3. The post-processing multi-source fusion vehicle pose estimation method according to claim 1, characterized in that: Step 3, which involves calculation using a forward RTS smoother, is detailed below: Input the forward global optimal estimate for the next time step and the covariance matrix of the forward global optimal estimate for the next time step. Then, combine the updated state vector of the forward Kalman filter at the current time step and the covariance matrix of the updated state vector of the forward Kalman filter at the current time step with the predicted state vector of the forward Kalman filter at the next time step and the covariance matrix of the predicted state vector of the forward Kalman filter at the next time step, and the state transition matrix between the current time step and the next time step of the forward Kalman filter, and calculate through the forward RTS smoother to obtain the forward global optimal estimate for the current time step and the covariance matrix of the forward global optimal estimate for the current time step.

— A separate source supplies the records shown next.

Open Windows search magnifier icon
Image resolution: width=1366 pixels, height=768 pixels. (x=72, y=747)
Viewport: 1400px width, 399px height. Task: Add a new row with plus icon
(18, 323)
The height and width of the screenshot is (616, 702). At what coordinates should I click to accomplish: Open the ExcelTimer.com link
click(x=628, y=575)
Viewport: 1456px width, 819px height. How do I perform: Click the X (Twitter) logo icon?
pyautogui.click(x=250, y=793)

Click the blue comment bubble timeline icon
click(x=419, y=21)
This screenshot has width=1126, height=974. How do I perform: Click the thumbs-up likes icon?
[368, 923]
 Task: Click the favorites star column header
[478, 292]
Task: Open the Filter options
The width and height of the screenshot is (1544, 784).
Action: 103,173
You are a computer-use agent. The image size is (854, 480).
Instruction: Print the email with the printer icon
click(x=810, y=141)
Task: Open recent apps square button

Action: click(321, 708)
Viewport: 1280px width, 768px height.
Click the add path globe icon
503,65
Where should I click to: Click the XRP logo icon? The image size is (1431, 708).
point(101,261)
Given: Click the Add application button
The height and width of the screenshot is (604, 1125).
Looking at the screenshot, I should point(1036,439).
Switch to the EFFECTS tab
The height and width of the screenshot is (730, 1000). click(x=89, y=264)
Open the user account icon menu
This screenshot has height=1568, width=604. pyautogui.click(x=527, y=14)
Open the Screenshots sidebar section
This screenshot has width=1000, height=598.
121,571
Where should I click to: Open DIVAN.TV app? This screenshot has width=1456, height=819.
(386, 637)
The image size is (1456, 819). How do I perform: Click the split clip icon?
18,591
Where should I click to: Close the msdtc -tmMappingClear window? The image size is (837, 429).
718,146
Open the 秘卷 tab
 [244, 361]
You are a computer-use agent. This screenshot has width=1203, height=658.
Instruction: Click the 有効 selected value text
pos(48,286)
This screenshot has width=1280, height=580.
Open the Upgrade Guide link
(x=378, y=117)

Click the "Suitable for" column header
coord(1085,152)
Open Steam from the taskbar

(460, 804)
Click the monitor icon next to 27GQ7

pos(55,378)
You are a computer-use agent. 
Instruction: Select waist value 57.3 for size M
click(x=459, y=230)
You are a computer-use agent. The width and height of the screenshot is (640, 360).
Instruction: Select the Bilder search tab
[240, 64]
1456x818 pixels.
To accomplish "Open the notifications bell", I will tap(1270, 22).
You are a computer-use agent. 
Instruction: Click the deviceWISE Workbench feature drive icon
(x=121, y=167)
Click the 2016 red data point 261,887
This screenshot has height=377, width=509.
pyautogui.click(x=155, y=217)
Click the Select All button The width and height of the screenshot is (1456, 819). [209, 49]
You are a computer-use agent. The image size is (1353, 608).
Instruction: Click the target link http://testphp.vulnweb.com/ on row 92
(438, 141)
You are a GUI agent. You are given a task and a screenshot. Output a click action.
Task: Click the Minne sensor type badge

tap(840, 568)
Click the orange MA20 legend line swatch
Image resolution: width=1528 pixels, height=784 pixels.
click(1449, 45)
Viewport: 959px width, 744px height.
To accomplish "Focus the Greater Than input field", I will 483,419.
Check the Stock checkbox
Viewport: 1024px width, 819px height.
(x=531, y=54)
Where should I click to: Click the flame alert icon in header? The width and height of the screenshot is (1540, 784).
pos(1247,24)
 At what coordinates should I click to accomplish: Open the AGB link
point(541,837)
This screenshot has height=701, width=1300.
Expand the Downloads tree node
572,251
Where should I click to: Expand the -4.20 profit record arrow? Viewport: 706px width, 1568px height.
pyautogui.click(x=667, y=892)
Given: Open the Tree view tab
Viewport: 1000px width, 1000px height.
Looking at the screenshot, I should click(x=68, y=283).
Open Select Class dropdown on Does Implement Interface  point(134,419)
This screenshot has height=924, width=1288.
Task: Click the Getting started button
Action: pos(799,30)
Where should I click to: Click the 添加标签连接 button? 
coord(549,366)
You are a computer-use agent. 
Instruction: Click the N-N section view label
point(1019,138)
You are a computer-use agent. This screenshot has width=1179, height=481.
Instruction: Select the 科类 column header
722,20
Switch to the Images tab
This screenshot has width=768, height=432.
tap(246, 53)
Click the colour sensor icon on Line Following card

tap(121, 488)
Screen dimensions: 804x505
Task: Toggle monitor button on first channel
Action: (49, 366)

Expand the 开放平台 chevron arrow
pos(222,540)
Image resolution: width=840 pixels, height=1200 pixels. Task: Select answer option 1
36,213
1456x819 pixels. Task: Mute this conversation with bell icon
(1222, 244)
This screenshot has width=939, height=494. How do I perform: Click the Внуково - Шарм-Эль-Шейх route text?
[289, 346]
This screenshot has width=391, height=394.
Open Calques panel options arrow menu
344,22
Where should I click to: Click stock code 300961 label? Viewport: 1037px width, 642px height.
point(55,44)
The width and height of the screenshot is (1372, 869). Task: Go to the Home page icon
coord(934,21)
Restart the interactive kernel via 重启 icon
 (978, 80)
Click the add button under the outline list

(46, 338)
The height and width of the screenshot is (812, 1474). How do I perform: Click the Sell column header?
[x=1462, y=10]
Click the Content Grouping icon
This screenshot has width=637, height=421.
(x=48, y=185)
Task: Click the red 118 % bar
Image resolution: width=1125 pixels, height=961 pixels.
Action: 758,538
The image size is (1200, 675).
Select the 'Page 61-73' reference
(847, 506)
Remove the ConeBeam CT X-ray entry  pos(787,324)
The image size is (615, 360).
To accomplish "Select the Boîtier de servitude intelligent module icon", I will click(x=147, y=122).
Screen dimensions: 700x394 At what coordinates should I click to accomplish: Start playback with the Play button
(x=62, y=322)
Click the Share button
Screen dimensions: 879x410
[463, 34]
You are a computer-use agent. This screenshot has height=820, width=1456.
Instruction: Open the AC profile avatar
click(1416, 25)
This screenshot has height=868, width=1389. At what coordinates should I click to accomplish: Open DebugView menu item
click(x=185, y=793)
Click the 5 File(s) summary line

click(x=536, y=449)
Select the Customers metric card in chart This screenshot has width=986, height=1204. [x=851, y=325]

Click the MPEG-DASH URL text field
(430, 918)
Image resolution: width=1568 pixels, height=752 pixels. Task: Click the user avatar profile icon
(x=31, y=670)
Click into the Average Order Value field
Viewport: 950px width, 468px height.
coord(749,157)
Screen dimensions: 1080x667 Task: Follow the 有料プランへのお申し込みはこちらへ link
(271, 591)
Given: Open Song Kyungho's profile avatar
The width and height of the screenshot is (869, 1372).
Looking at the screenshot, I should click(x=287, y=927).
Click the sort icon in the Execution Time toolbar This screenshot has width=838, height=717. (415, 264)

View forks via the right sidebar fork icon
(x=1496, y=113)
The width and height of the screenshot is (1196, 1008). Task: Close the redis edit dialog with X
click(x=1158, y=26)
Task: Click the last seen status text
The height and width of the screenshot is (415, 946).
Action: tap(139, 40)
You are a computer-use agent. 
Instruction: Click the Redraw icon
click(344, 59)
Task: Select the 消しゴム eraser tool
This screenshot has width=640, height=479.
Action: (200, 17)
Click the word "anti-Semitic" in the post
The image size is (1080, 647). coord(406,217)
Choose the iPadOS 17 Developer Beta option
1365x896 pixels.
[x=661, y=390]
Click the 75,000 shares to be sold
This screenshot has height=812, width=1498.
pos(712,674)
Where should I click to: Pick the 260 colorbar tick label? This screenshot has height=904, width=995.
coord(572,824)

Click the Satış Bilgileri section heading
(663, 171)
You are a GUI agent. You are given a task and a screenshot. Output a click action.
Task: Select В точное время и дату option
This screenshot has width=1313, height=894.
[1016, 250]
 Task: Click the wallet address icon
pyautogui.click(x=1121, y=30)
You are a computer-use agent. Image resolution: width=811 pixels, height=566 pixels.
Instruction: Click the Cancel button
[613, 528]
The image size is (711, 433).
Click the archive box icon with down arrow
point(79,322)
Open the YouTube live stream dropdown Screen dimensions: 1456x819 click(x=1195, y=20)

4. The post-processing multi-source fusion vehicle pose estimation method according to claim 3, characterized in that: Step 3, which involves calculation using an inverse RTS smoother, is detailed below: Input the previous inverse global optimal estimate and its covariance matrix. Then, take the updated state vector of the inverse Kalman filter at the current time, its covariance matrix, and the predicted state vector of the inverse Kalman filter at the previous time, its covariance matrix, and the state transition matrix between the current and previous times of the inverse Kalman filter. Calculate these using an inverse RTS smoother to obtain the current inverse global optimal estimate and its covariance matrix.

5. A computer-readable medium, characterized in that, It stores a computer program executed by an electronic device, which, when run on the electronic device, causes the electronic device to perform the steps of the method as described in any one of claims 1-4.